1960’ların, 1970’lerin türkiye’yi cephelere bölme siyasetinin bu topraklarda ne büyük acılara yol açtığı, insanlarımıza ne kadar kan ve göz yaşı döktürdüğü ve bu ülkeye neler kaybettirdiği daha belleklerde tazeyken, sen hâlâ neyin peşindesin?..
ne yaparsan yap, yutturamazsın.
senin derdin demokrasiyle. senin derdin avrupayla. yoksa dinciliğe de, etnikçiliğe de demokrasi içinde çare var. asıl demokrasi dışı yollardır, bölücülük ve irtica akımlarını azdıracak olan, demokrasi değil.

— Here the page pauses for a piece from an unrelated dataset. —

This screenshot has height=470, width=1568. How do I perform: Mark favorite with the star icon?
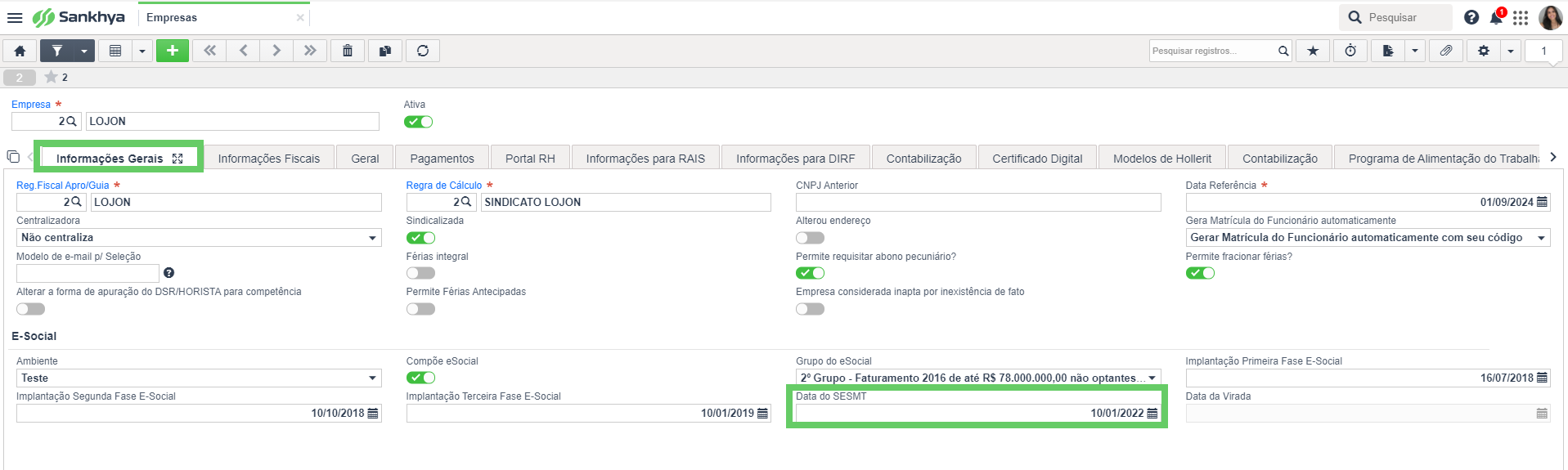click(x=1313, y=51)
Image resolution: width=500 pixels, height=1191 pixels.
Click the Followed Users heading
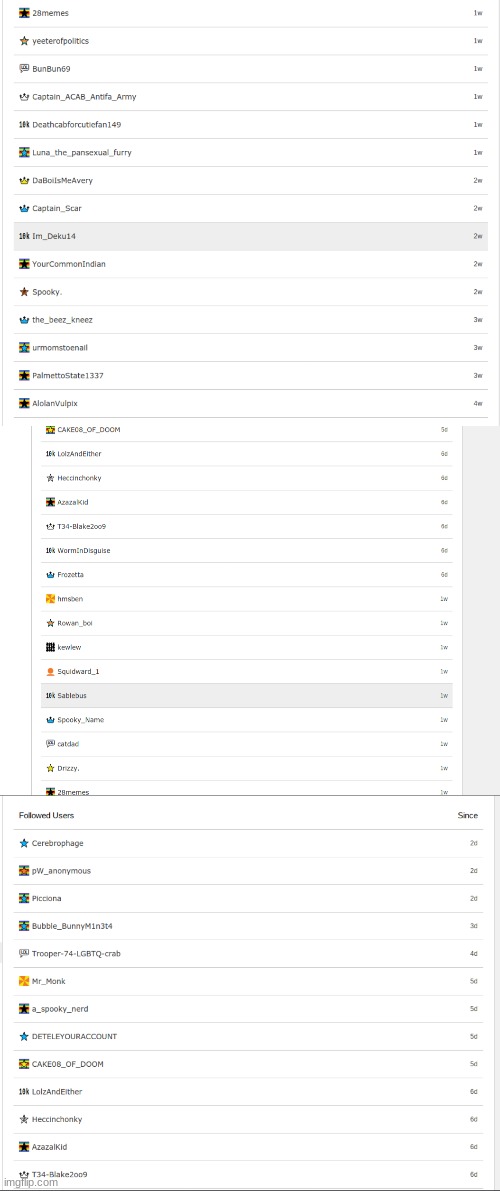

ama bunu senin anlaman güç.
senin aydınlanmacı kafan demokratik değil, totaliter kafadır! siyaseti dinleştiren kafadır! senin kafan yıllar geçtikçe siyah beyazlaştı! başka renkler uçup gitti senin kafandan. senin aydınlanmacı kafan, yalnızca aklı yücelterek eleştirel düşünceye kapanan, dogmalara açık hale gelen kafadır. senin aydınlanmacı kafan demokrasiye değil, stalinizme açıktır. nazizme açıktır. senin aydınlanmacı kafan "aklın cinayetleri"ne açıktır. stalin’in gulag’larına, hitler’in toplama kamplarına, pol pot’un ölüm tarlalarına açıktır. saddam cılık ya da baas çılığa açıktır.
diline pelesenk ettiğin o senin aydınlanmacılığın demokrasiye götürmez insanı. senin aydınlanmacı kafan, asıl aydınlanma fikrini çarpıtan kafadır. akılla mutlak gerçeğe ulaşılacağını sanaların kafasıdır. bu kafadır, aydınlanmayı yolundan saptıran, aklın cinayetlerine yol açan.
oysa aydınlanmanın asıl özünde yatan akıl, araştıran, sorgulayan, eleştiren, insan beynini sloganlara tutsak etmeyen klişelere esir düşmeyen akıldır. kendi başına fikir üretmeye çalışan akıldır. kendisine verilmek istenenle yetinemeyen akıldır. sürekli sorgulayan, kuşku besleyen akıldır.
ama artık senin bunları anlaman, gerçek aydınlanma’nın ne olduğunu öğrenmen, eleştirel düşünceye akıl erdirmen, kavraman, bu saatten sonra çok güçtür.
senin işin artık demokratlarla değil, "türk miloşeviçleri"yle...
senin aydınlanman faşizmidir!
senin kemalizmin faşizmdir!
senin milliyetçiliğin faşizmdir!
evet öyle, ilhan selçuk...
* * *
(hasan cemal, cumhuriyeti cok sevmistim, sayfa: 503-507, dogan kitap, 2005)
kaynak: derkenar
neden bekliyorsun?
bu sözlük, duygu ve düşüncelerini özgürce paylaştığın bir platform, hislerini tercüme eden özgür bilgi kaynağıdır.
katkıda bulunmak istemez misin?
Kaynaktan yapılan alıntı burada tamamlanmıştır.